The Chinese government takes a gloomy view of the deal. Manas’ two co-founders, CEO Xiao Hong and chief scientist Ji Yiqiao, are currently prohibited from leaving the company. financial times.
But the biggest unresolved problem in AI in China is much the same as in the US: how to turn tokens into profits.
Alibaba spent 123 billion yuan ($17 billion) on capital investment in 2025, which contributed to a 66% decline in net profit. Tencent hasn’t spent much money, with capital expenditures of just 79 billion yuan ($11.6 billion).. As a privately held company, ByteDance does not face much pressure from shareholders regarding profitability. financial timesreported late last year that TikTok owners expected to spend $23 billion on AI infrastructure.
This is still far less than what major U.S. companies are spending. Alphabet spent $94 billion on capital expenditures last year. Meta spent $75 billion. Both companies plan to spend even more this year.
But monetization pressures may already be forcing some Chinese tech companies to rethink their strategies. Both Alibaba and Z.ai released some of their latest models in closed format, at least initially. In addition to these two companies, companies such as Baidu have also increased the prices of their models and cloud services.
In the future, Chinese technology companies will put AI at the center of their business. Last month, Alibaba reorganized its entire AI business into an organization called Alibaba Token Hub.

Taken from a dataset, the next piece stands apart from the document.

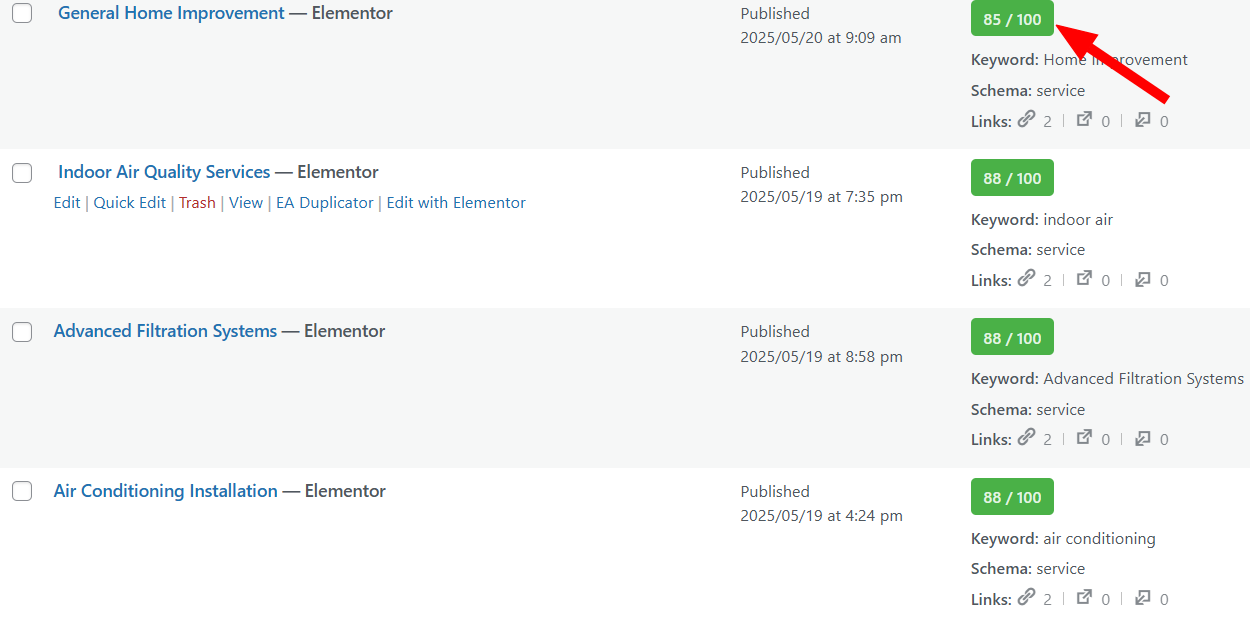Tick the Indoor Air Quality Services checkbox

tap(22, 173)
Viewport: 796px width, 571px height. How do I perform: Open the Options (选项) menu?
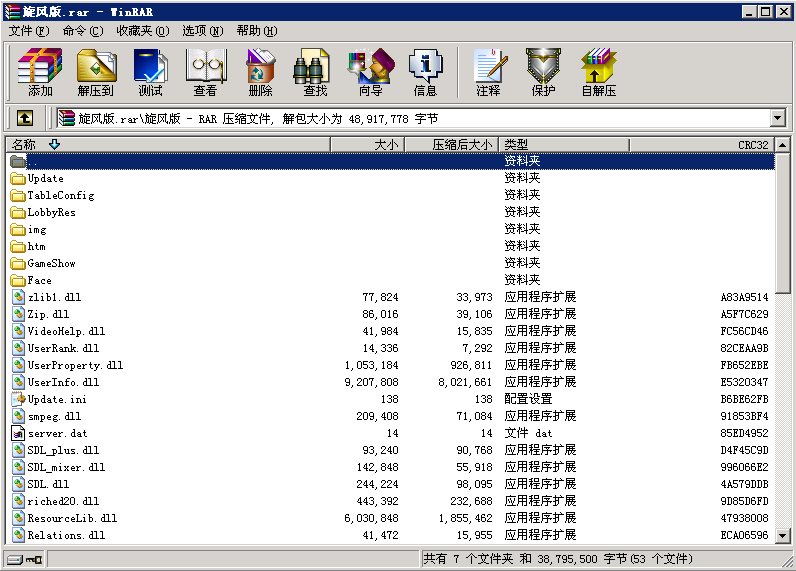pyautogui.click(x=203, y=31)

The hub brings together five previously separate departments, including Tongyi Laboratory (fundamental modeling research division), Qwen, and an enterprise AI division called Wukong, which is under the direct supervision of CEO Eddie Wu.
“ATH is built around a single organizing mission: token creation, token distribution, and token application,” Wu said in a letter announcing the reorganization.